Il concerto sembra terminare con una standing ovation, ma, richiamato a gran voce, il compositore torna e concede alcuni bis:
un brano d’atmosfera, un altro costruito come un’improvvisazione jazz, e, per ultimo, “Le onde”, suonato con precisione filologica e senza variazioni, questa volta, rispetto all’originale su disco, mentre le luci sembrano proiettare sulle colonne immagini ombreggiate, come nel mito della caverna di Platone.
In conclusione, un concerto in cui il compositore piemontese è riuscito brillantemente a coniugare un notevole virtuosismo strumentale con una studiata semplicità, arrivando anche a lambire i territori dell’improvvisazione jazzistica. A proposito di questa studiata semplicità: si sente talora dire che le armonie einaudiane sono spesso triadi allo stato fondamentale, che denotano un linguaggio eccessivamente minimalista e scarno, fino a dare l’impressione di una difficile distinguibilità tra un pezzo e l’altro.
In parte queste osservazioni hanno una loro plausibilità, ma non dimentichiamo che si tratta di tratti formali che caratterizzano anche una ben precisa tradizione della musica “colta”, ossia il classicismo viennese. Come ha scritto il grande filosofo e musicologo Theodor W. Adorno (On Popular Music, 1941), le stesse melodie di Franz Joseph Haydn “restano per lo più limitate a triadi di tonica e a intervalli di seconda”, fino a risultare, “dal punto di vista ritmico, più semplici degli arrangiamenti comuni del jazz”.

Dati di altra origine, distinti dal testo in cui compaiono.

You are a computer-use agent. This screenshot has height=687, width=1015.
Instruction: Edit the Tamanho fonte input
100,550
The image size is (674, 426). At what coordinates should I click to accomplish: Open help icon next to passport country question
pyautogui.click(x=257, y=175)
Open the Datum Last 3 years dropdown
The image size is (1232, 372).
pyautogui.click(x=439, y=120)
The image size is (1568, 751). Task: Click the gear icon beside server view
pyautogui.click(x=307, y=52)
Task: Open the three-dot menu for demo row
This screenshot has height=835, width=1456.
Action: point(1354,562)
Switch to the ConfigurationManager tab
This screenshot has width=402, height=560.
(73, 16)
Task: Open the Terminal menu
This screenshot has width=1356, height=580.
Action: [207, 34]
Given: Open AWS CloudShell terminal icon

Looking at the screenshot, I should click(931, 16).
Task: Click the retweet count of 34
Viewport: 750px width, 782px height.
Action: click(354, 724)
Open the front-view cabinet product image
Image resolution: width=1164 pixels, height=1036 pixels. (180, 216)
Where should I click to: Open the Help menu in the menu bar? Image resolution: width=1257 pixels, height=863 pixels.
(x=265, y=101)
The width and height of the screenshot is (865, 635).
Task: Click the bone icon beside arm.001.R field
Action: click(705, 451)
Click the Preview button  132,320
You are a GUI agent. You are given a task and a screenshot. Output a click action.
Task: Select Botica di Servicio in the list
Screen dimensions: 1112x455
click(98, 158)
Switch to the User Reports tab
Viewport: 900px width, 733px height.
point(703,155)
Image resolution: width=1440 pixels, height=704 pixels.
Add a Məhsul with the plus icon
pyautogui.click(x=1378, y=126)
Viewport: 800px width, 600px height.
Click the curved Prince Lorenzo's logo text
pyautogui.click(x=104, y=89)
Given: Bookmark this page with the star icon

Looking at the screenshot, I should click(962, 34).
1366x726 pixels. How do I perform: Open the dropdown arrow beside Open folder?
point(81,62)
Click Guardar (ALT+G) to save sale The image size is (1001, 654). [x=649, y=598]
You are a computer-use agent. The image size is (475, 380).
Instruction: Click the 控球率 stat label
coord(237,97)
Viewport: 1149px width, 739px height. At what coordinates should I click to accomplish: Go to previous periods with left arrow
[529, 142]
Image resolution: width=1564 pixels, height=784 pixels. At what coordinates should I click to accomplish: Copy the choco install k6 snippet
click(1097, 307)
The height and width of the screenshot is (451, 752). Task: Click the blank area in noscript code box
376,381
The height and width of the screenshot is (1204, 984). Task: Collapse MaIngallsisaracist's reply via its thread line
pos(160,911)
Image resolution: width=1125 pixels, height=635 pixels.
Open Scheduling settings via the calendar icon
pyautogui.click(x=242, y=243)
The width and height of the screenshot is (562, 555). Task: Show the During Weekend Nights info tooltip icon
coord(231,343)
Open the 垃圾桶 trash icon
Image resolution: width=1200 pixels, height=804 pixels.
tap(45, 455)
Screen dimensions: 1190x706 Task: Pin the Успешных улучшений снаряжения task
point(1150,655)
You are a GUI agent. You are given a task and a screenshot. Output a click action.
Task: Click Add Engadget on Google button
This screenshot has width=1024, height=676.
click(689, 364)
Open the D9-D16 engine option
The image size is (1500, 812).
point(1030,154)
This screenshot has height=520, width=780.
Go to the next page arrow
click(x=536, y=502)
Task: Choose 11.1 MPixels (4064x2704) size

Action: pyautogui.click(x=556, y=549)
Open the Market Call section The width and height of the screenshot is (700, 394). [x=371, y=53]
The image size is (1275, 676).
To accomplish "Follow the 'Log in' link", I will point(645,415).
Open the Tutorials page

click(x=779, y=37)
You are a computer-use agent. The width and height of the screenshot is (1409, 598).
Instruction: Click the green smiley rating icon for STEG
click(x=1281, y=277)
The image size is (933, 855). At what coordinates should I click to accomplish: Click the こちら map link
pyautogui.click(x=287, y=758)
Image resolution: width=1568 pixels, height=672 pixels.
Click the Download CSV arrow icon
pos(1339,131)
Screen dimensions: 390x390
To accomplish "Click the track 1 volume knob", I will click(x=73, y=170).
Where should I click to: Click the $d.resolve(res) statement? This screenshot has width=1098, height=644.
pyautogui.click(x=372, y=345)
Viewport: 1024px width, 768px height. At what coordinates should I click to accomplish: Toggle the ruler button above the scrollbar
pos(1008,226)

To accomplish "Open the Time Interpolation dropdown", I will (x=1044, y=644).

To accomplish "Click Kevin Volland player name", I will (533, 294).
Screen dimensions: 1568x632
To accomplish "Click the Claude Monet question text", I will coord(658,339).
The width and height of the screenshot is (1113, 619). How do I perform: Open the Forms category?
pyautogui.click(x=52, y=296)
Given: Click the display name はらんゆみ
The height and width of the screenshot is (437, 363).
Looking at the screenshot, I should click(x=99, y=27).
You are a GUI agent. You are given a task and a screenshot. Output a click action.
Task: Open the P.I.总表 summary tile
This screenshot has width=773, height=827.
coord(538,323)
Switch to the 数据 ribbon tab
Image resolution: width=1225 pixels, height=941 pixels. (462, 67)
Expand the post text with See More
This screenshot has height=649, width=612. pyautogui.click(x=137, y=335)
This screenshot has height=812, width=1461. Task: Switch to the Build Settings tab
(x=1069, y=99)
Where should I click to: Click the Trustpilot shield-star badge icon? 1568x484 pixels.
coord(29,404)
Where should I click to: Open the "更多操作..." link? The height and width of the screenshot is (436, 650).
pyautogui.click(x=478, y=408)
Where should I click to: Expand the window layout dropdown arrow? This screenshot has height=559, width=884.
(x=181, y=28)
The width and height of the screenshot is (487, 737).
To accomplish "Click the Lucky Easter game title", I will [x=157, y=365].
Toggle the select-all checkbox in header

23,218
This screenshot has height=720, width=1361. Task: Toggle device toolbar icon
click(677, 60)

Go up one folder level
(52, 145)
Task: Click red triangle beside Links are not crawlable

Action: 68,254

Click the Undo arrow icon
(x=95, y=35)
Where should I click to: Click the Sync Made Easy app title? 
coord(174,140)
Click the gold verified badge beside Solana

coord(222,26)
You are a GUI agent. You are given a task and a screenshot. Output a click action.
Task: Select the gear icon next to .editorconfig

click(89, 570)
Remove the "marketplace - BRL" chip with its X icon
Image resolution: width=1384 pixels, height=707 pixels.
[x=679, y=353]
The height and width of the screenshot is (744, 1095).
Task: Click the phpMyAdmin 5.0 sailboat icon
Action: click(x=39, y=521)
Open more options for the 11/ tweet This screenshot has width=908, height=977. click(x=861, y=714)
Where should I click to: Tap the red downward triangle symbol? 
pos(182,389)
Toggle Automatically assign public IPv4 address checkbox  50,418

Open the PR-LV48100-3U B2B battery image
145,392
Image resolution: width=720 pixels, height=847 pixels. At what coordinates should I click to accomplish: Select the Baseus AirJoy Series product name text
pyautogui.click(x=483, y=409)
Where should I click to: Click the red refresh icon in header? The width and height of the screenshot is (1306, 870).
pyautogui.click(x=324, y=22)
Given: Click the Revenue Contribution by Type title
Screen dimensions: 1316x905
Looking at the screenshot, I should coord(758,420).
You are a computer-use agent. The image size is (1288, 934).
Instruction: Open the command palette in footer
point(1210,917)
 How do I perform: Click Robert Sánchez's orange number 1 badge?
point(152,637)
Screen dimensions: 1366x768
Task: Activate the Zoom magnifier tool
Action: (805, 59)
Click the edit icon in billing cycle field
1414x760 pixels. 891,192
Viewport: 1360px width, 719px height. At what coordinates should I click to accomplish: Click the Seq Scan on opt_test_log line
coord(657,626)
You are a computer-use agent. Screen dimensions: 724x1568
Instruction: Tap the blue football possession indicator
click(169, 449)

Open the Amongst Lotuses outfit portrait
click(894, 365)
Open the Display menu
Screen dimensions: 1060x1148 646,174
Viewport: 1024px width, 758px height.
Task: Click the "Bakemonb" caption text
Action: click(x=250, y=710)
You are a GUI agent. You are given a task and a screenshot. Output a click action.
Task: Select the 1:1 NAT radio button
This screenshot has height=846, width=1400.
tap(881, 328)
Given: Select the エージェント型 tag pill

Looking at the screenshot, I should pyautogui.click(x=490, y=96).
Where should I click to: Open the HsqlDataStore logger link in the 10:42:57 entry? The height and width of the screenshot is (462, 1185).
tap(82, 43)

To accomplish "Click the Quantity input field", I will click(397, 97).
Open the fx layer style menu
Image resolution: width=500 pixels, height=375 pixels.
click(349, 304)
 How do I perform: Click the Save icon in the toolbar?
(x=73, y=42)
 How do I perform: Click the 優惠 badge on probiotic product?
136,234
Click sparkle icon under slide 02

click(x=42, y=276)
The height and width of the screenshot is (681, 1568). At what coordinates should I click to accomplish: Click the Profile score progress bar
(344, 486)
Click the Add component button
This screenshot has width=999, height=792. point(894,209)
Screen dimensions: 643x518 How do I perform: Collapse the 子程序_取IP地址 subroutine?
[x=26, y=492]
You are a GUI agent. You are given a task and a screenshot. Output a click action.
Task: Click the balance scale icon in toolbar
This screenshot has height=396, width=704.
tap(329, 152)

In realtà, nonostante le apparenze, in Einaudi, partendo proprio da questa semplicità “costruita” di stampo quasi settecentesco, assistiamo a sviluppi tematici sottotraccia, dove il compositore, con un approccio eclettico e “post-moderno”, attinge a numerose suggestioni tratte dal minimalismo come dal jazz, dalla musica etnica e dal rock, fino a riprendere, ovviamente, anche alcune suggestioni del pianismo tardo-romantico e della migliore tradizione europea e americana.